RECORDS SHOWN:
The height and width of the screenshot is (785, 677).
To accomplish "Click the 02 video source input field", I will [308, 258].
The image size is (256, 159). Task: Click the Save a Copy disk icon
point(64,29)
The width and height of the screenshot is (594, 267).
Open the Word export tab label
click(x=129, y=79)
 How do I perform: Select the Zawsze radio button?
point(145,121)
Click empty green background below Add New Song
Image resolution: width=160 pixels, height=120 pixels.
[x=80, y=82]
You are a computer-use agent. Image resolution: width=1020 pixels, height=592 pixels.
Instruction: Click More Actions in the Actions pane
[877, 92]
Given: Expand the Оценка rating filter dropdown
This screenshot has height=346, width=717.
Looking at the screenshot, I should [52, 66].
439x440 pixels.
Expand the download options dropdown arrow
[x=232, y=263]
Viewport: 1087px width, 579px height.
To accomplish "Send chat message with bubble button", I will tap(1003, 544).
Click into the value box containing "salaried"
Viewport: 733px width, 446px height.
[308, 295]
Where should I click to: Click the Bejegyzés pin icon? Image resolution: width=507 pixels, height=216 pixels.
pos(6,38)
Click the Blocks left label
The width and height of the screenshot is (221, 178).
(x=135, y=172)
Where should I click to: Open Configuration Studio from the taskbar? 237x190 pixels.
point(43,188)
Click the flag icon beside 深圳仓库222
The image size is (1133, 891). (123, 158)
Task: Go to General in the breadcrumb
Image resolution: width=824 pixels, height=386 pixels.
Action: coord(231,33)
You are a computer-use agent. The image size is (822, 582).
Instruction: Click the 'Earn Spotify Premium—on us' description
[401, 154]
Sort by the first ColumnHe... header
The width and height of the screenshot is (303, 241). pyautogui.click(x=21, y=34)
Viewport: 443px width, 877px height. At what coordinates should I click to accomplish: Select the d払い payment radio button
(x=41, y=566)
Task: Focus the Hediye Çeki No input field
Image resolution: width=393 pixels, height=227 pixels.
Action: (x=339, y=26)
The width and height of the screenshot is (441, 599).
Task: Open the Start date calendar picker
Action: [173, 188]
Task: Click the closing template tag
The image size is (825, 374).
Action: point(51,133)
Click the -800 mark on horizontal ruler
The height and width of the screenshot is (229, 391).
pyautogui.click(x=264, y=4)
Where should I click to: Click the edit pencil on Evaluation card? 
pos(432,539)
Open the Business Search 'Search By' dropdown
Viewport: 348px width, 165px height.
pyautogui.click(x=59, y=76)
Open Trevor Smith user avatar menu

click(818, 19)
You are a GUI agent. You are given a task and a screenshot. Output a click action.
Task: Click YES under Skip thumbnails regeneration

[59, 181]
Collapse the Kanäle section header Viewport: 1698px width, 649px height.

WHAT IS BEING ASKED: Reply with every line of the material above, unaltered.

RESULT FOR THIS TASK:
The height and width of the screenshot is (785, 677).
To accomplish "Click the 02 video source input field", I will [308, 258].
The image size is (256, 159). Task: Click the Save a Copy disk icon
point(64,29)
The width and height of the screenshot is (594, 267).
Open the Word export tab label
click(x=129, y=79)
 How do I perform: Select the Zawsze radio button?
point(145,121)
Click empty green background below Add New Song
Image resolution: width=160 pixels, height=120 pixels.
[x=80, y=82]
You are a computer-use agent. Image resolution: width=1020 pixels, height=592 pixels.
Instruction: Click More Actions in the Actions pane
[877, 92]
Given: Expand the Оценка rating filter dropdown
This screenshot has height=346, width=717.
Looking at the screenshot, I should [52, 66].
439x440 pixels.
Expand the download options dropdown arrow
[x=232, y=263]
Viewport: 1087px width, 579px height.
To accomplish "Send chat message with bubble button", I will tap(1003, 544).
Click into the value box containing "salaried"
Viewport: 733px width, 446px height.
[308, 295]
Where should I click to: Click the Bejegyzés pin icon? Image resolution: width=507 pixels, height=216 pixels.
pos(6,38)
Click the Blocks left label
The width and height of the screenshot is (221, 178).
(x=135, y=172)
Where should I click to: Open Configuration Studio from the taskbar? 237x190 pixels.
point(43,188)
Click the flag icon beside 深圳仓库222
The image size is (1133, 891). (123, 158)
Task: Go to General in the breadcrumb
Image resolution: width=824 pixels, height=386 pixels.
Action: coord(231,33)
You are a computer-use agent. The image size is (822, 582).
Instruction: Click the 'Earn Spotify Premium—on us' description
[401, 154]
Sort by the first ColumnHe... header
The width and height of the screenshot is (303, 241). pyautogui.click(x=21, y=34)
Viewport: 443px width, 877px height. At what coordinates should I click to accomplish: Select the d払い payment radio button
(x=41, y=566)
Task: Focus the Hediye Çeki No input field
Image resolution: width=393 pixels, height=227 pixels.
Action: (x=339, y=26)
The width and height of the screenshot is (441, 599).
Task: Open the Start date calendar picker
Action: [173, 188]
Task: Click the closing template tag
The image size is (825, 374).
Action: point(51,133)
Click the -800 mark on horizontal ruler
The height and width of the screenshot is (229, 391).
pyautogui.click(x=264, y=4)
Where should I click to: Click the edit pencil on Evaluation card? 
pos(432,539)
Open the Business Search 'Search By' dropdown
Viewport: 348px width, 165px height.
pyautogui.click(x=59, y=76)
Open Trevor Smith user avatar menu

click(818, 19)
You are a GUI agent. You are given a task and a screenshot. Output a click action.
Task: Click YES under Skip thumbnails regeneration

[59, 181]
Collapse the Kanäle section header Viewport: 1698px width, 649px height.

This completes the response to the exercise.